(Énoncé 1):
Lisez le texte sur le roman policier en Afrique noire et dites si chaque affirmation ci-dessous s'y accorde : (a) le roman africain francophone reçoit le genre policier de l'Occident ; (b) les auteurs africains de romans policiers sont de moins en moins nombreux ; (c) la Tradition fait partie de la spécificité de ce roman. Répondez par oui ou non pour chacune, en citant à l'identique les mots du texte qui tranchent.

(Page):
○ ○ ○ ○ ○ ○ ○
Un problème de compréhension. Tradition et roman policier en Afrique noire
Résumé
Le roman africain francophone reçoit le genre du roman policier de l'Occident, mais il sait lui imprimer un cachet spécifique. L'un des traits de cette spécificité est le rôle et la fonction que la Tradition y joue. L'essai apprécie et illustre cet aspect.
Francophone African novel inherits crime novel from Western literature, but it gives special features to it. One of these features is the role and the fonction that Tradition has in the plot. This essay points out this subject.
«Au long de son évolution, le policier a fait montre d'une faculté d'adaptation et de transfert sans égal.»1
C'est justement grâce à ce trait essentiel de sa nature que le genre a pu s'enraciner, se développer, mais surtout s'adapter à l'Afrique noire jusqu'à parvenir à se faire l'une des voix de l'expression de son identité, de sa spécificité.
Les noms d'auteurs africains de romans policiers — en laissant à cette étiquette un référent assez vaste et où l'unité et l'homogénéité ne sont plus nécessairement de mise — augmentent de plus en plus: Modibo Sounkalo Keita, Moussa Konaté, Baenga Bolya, Achille F. Ngoye, Aïda Mady Diallo, Théo Ananissoh.
○ ○ ○ ○ ○ ○ ○
(Énoncé 2):
Merci de recopier les lignes de données comprises entre celle qui contient "The height and width of the screenshot is (952, 1270)." et la fin de ces lignes, bornes incluses, en remplaçant "Use Variable Sets" par "Manage Variable Sets" sans rien changer d'autre. Laissez les images de côté.

(Données):
○ ○ ○ ○ ○ ○ ○
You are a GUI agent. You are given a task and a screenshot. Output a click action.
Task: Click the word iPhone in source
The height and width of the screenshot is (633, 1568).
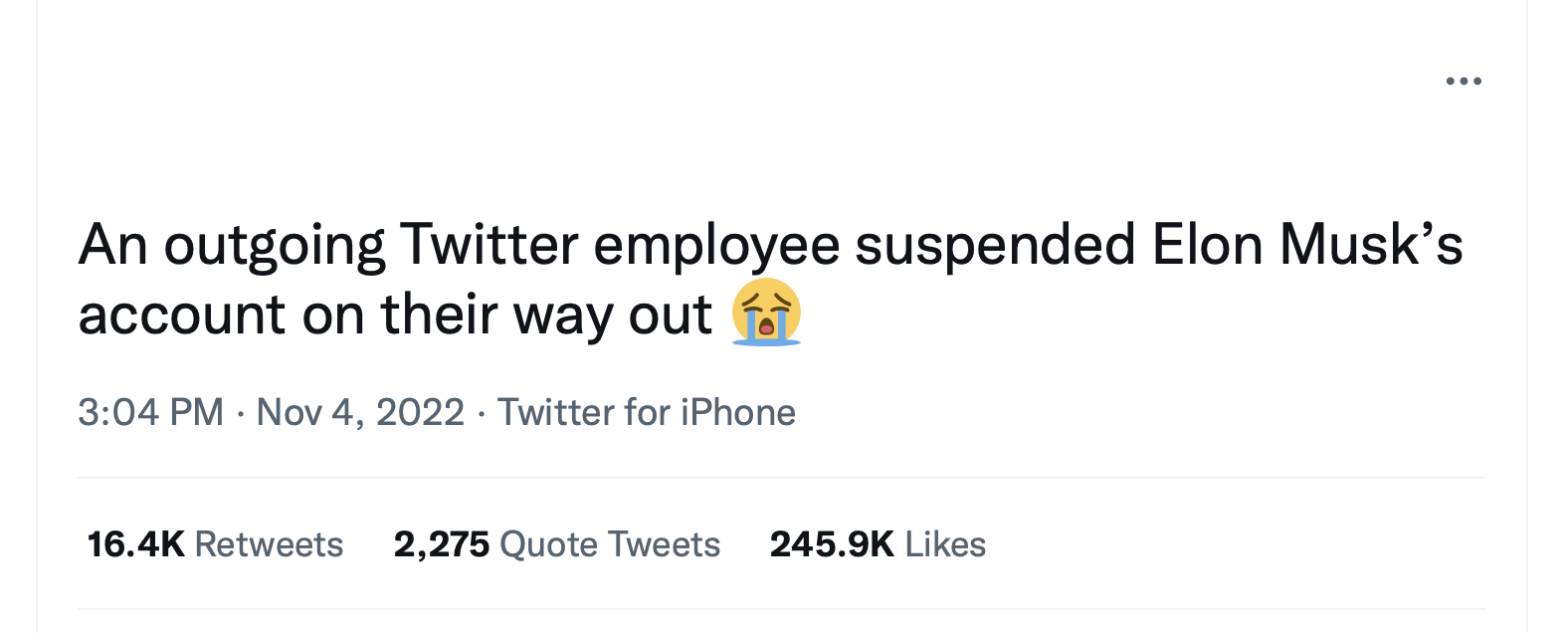tap(738, 412)

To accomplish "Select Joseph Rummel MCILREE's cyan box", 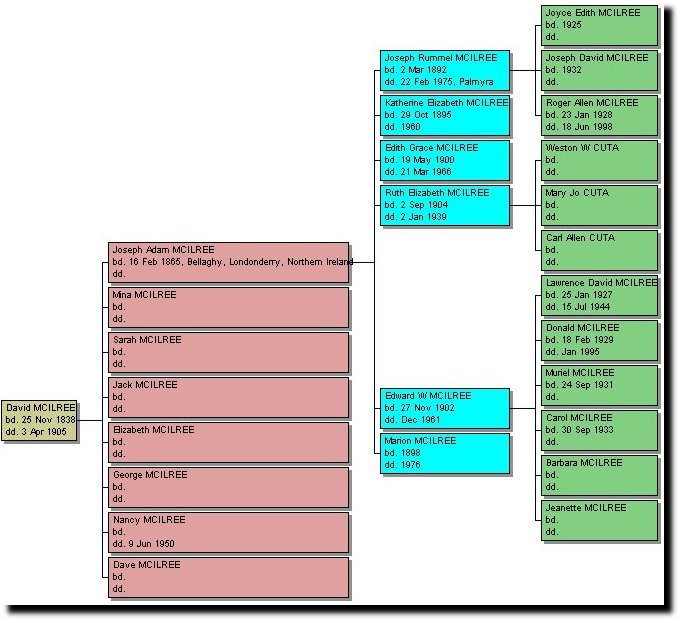I will point(444,70).
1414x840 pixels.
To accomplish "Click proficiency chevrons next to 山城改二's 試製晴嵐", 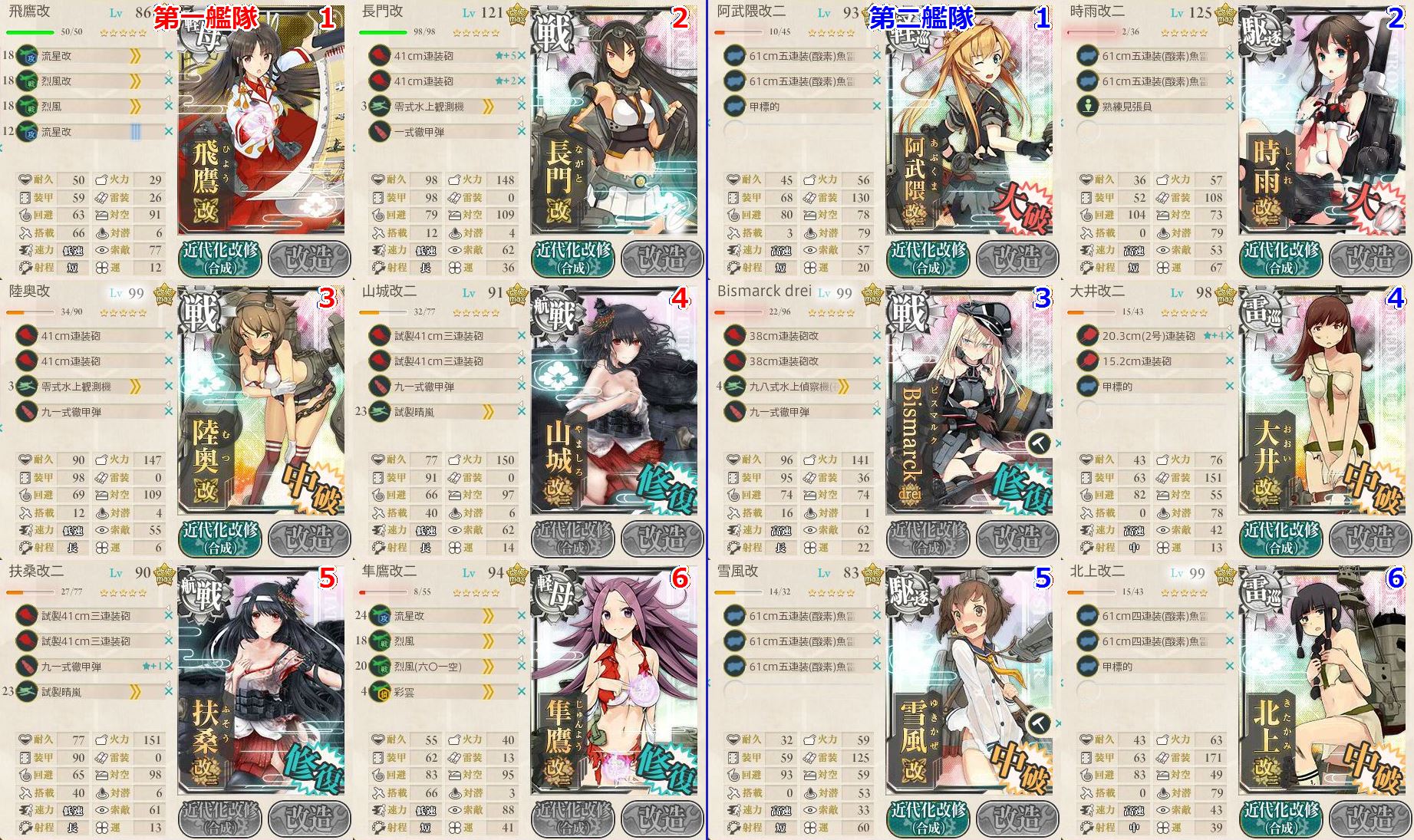I will (x=488, y=412).
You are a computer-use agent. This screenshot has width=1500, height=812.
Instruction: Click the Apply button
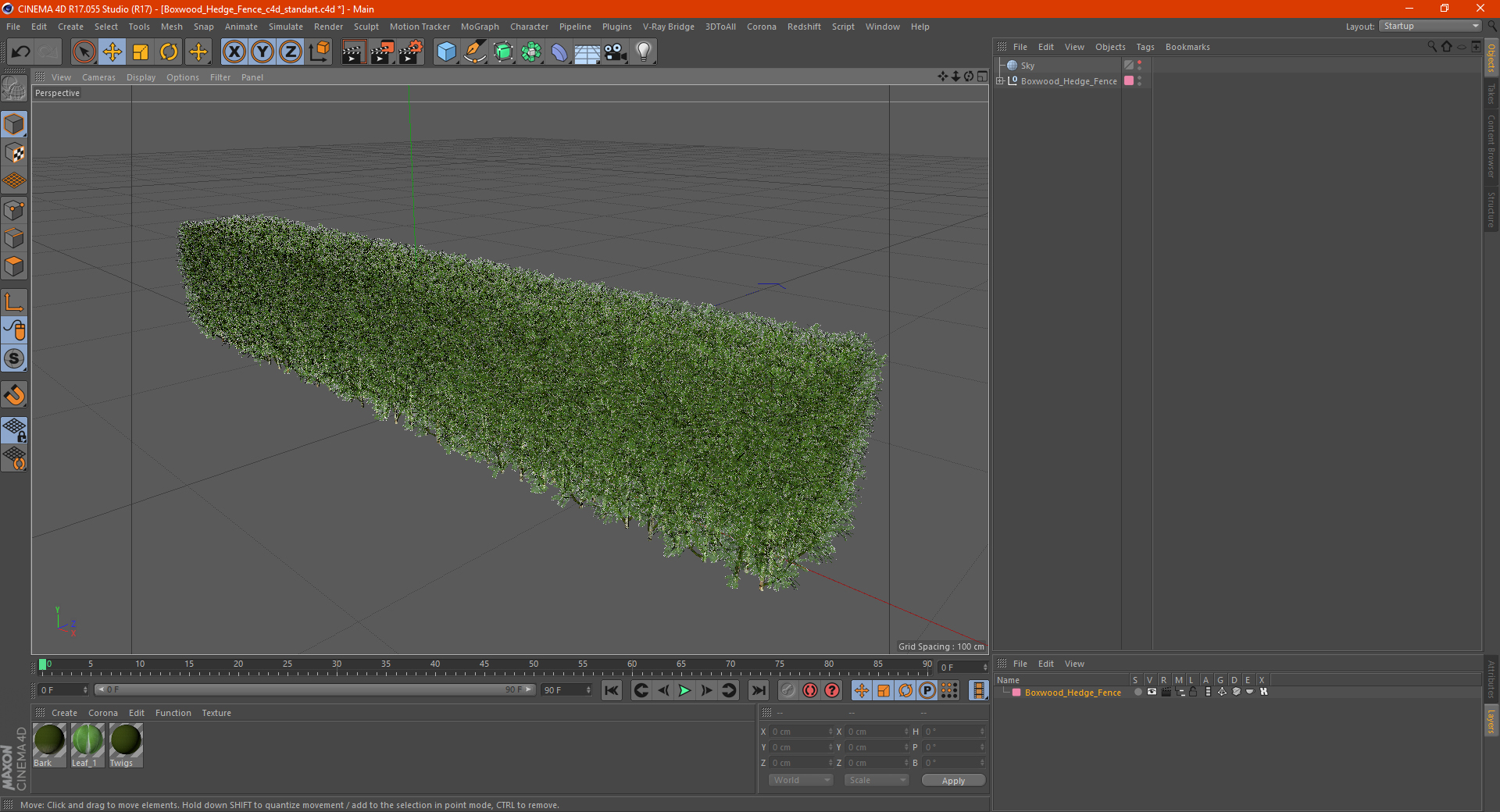(952, 780)
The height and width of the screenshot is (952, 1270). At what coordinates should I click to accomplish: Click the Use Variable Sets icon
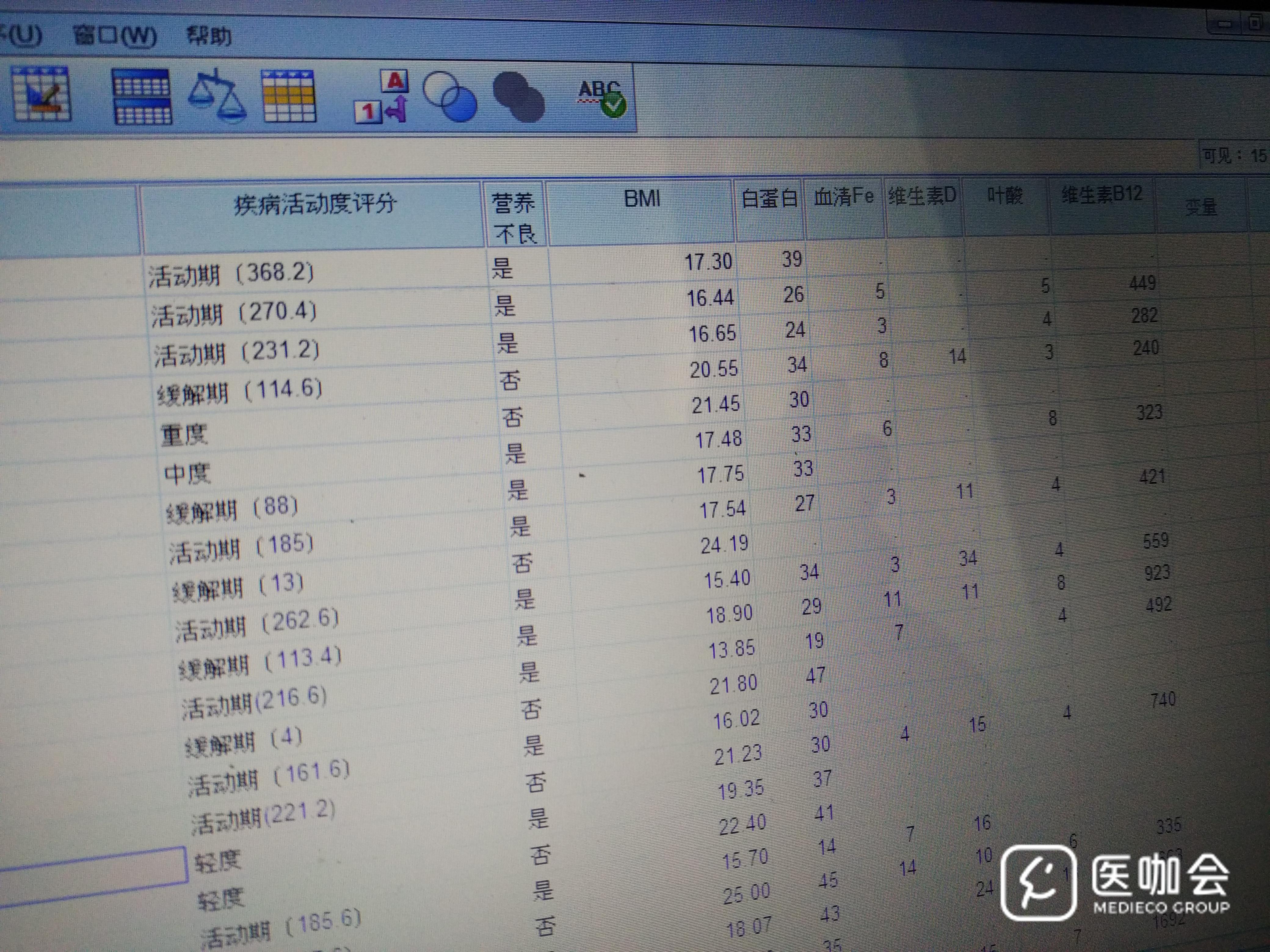[x=450, y=96]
○ ○ ○ ○ ○ ○ ○
(Corrigé 1):
(a) Oui : « Le roman africain francophone reçoit le genre du roman policier de l'Occident »
(b) Non : « augmentent de plus en plus »
(c) Oui : « L'un des traits de cette spécificité est le rôle et la fonction que la Tradition y joue. »

(Corrigé 2):
The height and width of the screenshot is (952, 1270). At what coordinates should I click to accomplish: Click the Manage Variable Sets icon
[x=450, y=96]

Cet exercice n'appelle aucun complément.